[EXERCISE REQUIREMENTS]
The copy should begin at the line containing "You are a computer-use" and end with the last line below, every line exact and no picture included.

[SOURCE MATERIAL]
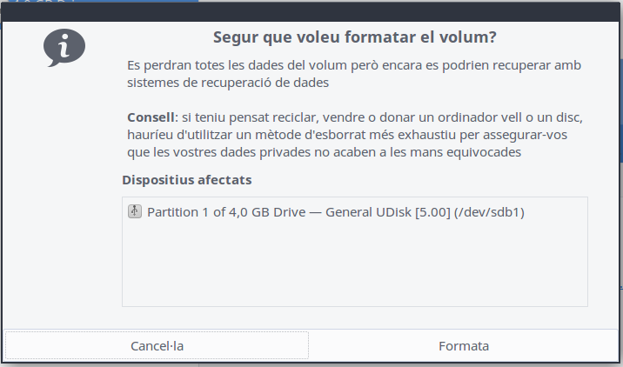Click the 'General UDisk [5.00]' text
This screenshot has width=623, height=367.
tap(389, 211)
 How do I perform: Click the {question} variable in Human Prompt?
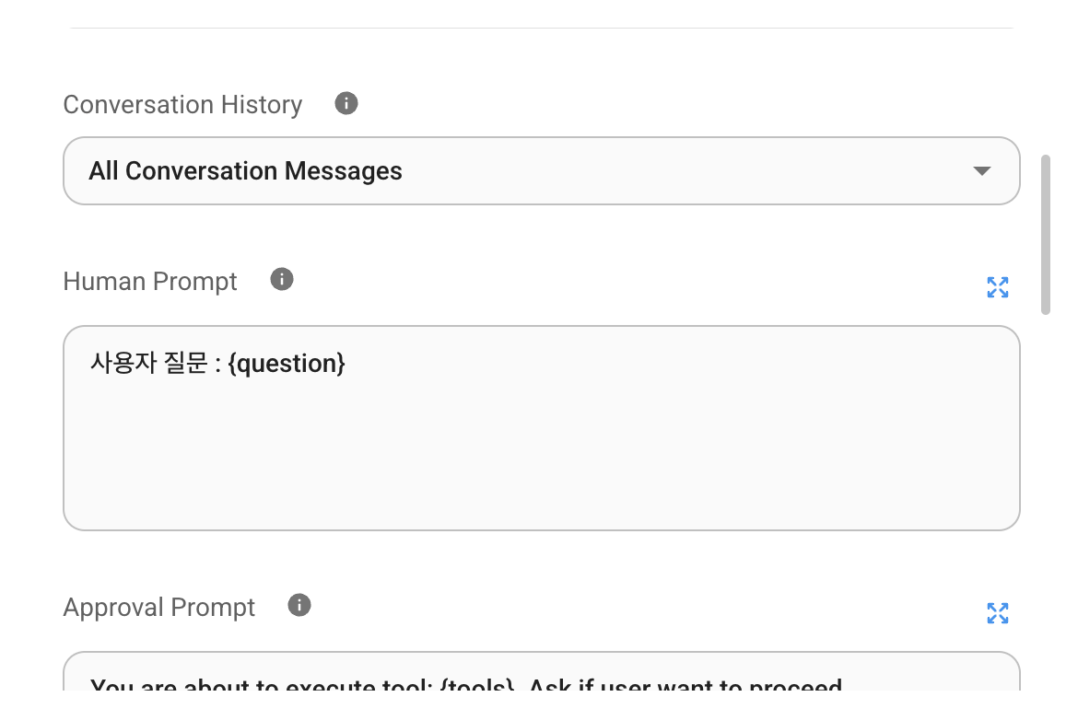point(287,364)
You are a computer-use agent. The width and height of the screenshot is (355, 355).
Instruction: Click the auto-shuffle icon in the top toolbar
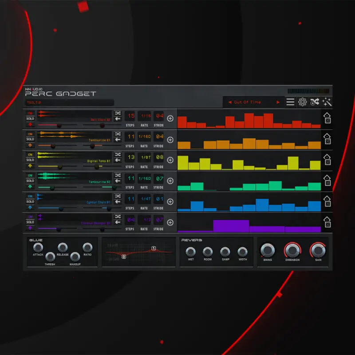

[TASK SOLUTION]
You are a computer-use agent. The width and height of the screenshot is (355, 355).
Instruction: Click the auto-shuffle icon in the top toolbar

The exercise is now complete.